WHAT IS BEING ASKED:
Where does the string "Collapse" occur in the entries below? Copy every line where it does.

== LISTED ENTRIES

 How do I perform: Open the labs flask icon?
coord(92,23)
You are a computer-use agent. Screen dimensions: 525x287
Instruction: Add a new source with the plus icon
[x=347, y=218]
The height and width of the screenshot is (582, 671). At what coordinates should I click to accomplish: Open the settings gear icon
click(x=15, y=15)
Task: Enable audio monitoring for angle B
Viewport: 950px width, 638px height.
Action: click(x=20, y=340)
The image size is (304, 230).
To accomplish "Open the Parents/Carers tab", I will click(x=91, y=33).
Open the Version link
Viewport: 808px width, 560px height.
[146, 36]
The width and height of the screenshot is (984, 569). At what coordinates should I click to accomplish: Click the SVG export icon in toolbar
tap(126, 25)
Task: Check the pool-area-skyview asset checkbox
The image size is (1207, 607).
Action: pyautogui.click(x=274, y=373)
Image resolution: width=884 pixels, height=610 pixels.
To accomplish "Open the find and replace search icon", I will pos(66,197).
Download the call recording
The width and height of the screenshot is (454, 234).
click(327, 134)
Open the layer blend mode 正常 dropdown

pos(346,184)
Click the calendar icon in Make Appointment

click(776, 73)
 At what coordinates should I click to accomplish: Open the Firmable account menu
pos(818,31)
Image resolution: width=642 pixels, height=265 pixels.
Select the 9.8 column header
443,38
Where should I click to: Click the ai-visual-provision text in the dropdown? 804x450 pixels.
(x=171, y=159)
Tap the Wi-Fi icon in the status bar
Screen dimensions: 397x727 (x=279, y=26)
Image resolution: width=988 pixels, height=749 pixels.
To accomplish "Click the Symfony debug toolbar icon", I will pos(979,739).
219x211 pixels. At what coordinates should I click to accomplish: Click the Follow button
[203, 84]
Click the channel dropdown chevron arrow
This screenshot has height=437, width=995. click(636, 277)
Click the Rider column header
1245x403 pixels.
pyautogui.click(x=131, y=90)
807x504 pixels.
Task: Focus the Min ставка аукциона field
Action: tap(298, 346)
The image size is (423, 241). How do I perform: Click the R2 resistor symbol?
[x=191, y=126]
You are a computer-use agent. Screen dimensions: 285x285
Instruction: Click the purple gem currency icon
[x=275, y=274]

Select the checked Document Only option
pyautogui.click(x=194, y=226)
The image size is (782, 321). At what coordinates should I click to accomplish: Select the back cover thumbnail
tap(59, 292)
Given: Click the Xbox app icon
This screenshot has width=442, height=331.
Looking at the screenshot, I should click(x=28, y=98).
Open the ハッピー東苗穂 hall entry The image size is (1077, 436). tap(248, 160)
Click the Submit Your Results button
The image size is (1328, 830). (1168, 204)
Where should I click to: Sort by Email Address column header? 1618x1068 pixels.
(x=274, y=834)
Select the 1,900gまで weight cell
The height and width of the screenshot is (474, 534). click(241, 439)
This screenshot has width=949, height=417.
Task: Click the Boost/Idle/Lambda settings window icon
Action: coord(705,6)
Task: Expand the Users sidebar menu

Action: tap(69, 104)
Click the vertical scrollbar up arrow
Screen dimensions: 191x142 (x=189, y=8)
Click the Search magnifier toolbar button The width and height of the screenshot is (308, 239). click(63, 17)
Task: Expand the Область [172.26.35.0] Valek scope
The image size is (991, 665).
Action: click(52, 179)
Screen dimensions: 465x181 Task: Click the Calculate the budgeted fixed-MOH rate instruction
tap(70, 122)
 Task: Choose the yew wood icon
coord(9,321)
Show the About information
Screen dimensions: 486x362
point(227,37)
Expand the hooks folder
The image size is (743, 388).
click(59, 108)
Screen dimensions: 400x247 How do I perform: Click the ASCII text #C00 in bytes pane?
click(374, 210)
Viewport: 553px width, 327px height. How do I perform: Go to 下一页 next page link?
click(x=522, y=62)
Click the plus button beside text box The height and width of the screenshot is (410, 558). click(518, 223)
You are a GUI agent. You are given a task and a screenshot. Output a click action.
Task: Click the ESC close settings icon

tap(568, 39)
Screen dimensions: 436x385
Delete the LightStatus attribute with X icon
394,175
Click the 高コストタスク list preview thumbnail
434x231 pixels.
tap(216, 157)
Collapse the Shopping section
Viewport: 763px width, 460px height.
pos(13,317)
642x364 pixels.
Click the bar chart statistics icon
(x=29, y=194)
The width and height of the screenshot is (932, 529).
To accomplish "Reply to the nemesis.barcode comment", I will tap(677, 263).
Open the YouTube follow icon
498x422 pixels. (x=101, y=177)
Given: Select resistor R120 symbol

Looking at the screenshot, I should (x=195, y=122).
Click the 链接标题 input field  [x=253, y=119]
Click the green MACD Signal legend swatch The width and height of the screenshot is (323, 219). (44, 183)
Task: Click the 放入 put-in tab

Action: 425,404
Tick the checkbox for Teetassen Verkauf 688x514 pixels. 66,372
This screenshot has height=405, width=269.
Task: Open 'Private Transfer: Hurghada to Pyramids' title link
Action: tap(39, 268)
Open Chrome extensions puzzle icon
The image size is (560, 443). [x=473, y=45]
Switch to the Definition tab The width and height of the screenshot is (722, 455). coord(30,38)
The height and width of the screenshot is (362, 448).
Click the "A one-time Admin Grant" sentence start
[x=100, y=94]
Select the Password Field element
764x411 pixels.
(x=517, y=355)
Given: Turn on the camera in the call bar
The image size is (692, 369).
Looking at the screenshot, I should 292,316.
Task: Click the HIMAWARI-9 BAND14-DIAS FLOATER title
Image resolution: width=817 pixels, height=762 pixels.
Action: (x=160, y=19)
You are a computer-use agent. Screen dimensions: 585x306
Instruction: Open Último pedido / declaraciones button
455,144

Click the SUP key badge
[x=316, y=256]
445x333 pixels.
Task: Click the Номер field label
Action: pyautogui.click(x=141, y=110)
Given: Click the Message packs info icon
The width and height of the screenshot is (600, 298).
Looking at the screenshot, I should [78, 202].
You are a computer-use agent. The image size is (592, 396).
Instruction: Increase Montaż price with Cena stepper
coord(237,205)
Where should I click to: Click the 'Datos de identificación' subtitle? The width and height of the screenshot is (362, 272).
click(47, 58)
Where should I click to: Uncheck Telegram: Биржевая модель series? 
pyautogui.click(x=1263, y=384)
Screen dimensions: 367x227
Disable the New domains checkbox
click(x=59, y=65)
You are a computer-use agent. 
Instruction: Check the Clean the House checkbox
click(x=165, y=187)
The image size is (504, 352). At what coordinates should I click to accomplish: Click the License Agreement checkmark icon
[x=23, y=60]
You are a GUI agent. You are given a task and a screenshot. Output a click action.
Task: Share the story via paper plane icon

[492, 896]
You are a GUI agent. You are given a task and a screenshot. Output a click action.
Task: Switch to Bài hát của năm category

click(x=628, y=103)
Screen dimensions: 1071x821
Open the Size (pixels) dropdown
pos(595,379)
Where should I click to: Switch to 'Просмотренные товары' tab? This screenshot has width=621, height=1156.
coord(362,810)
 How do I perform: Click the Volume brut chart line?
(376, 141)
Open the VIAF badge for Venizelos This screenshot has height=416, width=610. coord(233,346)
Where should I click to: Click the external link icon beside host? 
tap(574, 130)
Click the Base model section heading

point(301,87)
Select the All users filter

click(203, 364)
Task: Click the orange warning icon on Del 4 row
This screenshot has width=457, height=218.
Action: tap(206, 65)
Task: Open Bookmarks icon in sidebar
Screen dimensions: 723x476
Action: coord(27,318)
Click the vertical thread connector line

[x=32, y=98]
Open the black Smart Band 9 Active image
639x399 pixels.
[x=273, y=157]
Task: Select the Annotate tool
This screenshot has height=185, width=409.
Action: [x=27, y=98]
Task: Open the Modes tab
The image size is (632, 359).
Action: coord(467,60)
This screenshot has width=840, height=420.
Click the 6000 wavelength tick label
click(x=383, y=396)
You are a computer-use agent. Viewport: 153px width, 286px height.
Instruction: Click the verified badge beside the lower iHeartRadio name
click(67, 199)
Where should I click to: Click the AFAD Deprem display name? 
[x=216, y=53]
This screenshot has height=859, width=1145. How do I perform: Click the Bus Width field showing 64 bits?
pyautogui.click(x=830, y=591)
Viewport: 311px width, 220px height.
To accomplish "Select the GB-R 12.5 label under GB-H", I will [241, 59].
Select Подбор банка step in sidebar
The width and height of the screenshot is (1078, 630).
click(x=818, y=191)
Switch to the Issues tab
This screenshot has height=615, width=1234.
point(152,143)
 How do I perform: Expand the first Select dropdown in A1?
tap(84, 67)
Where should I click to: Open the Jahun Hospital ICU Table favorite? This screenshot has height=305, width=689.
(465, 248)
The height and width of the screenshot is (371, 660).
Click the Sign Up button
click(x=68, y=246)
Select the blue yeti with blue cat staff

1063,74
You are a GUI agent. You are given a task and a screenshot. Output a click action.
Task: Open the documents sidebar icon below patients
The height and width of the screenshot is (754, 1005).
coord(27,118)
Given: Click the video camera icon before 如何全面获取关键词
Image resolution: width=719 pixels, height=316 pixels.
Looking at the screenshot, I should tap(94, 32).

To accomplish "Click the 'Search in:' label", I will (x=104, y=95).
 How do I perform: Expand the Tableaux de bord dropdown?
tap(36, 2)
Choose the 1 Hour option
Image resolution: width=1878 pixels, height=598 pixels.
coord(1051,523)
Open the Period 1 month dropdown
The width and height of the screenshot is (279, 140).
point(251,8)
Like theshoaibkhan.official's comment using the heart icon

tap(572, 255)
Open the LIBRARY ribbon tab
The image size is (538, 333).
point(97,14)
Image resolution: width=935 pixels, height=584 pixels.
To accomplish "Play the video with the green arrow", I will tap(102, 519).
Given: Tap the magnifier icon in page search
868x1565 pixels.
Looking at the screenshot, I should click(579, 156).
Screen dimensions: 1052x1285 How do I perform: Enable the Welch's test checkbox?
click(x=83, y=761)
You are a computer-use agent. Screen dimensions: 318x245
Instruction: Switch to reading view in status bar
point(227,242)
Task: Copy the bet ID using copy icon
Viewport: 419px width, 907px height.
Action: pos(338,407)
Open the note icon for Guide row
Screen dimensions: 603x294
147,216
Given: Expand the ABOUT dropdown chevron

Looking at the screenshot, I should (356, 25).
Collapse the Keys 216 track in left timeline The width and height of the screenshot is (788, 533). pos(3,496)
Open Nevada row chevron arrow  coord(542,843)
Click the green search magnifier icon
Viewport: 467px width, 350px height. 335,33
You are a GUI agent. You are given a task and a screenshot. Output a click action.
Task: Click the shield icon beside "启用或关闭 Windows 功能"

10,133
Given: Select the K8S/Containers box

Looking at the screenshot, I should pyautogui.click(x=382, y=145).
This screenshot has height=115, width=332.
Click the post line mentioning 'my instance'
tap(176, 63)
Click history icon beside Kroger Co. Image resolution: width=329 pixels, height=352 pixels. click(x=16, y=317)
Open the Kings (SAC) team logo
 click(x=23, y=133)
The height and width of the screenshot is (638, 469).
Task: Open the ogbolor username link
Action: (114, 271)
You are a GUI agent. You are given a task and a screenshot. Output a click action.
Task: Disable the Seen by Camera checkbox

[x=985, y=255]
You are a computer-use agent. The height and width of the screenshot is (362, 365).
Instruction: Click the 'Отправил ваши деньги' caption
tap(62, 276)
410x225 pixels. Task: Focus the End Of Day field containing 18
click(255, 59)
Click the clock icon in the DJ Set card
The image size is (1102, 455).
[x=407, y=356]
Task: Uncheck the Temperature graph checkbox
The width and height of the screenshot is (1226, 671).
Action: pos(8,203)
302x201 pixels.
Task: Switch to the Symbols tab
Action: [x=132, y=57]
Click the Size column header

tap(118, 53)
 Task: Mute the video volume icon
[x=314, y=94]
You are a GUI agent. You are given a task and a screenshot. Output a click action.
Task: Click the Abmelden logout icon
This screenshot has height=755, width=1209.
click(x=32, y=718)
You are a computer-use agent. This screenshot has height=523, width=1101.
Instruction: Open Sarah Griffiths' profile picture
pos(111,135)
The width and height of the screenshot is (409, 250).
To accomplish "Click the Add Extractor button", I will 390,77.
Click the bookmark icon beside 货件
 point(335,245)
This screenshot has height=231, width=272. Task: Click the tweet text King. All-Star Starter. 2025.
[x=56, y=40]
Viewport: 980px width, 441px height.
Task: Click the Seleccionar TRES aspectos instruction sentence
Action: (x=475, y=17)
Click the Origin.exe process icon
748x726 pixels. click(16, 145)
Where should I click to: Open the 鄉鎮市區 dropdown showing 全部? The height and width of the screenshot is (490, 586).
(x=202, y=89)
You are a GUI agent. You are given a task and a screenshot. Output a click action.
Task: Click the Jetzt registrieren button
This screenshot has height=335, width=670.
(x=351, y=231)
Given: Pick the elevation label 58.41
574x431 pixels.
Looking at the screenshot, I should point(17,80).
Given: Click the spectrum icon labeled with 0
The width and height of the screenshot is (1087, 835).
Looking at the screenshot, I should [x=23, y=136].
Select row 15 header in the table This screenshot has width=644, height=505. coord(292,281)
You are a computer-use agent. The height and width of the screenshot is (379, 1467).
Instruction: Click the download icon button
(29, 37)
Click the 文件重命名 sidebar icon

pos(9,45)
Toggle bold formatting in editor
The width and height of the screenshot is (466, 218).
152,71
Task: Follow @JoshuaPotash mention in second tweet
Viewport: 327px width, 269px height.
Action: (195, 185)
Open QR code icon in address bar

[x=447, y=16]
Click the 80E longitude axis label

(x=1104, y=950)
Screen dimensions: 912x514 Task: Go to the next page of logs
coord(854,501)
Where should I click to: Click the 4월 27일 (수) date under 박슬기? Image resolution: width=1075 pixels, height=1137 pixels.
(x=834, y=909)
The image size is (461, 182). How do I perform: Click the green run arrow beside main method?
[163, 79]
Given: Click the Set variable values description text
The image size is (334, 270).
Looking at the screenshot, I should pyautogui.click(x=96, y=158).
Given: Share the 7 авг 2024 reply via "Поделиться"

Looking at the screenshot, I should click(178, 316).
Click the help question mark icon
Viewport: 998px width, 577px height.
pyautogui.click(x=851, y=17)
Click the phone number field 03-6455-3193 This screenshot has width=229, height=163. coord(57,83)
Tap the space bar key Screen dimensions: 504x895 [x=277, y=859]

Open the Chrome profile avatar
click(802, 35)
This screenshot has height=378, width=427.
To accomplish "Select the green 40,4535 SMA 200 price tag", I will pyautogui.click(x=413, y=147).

====

EXERCISE RESULT:
Collapse the Shopping section
Collapse the Keys 216 track in left timeline The width and height of the screenshot is (788, 533). pos(3,496)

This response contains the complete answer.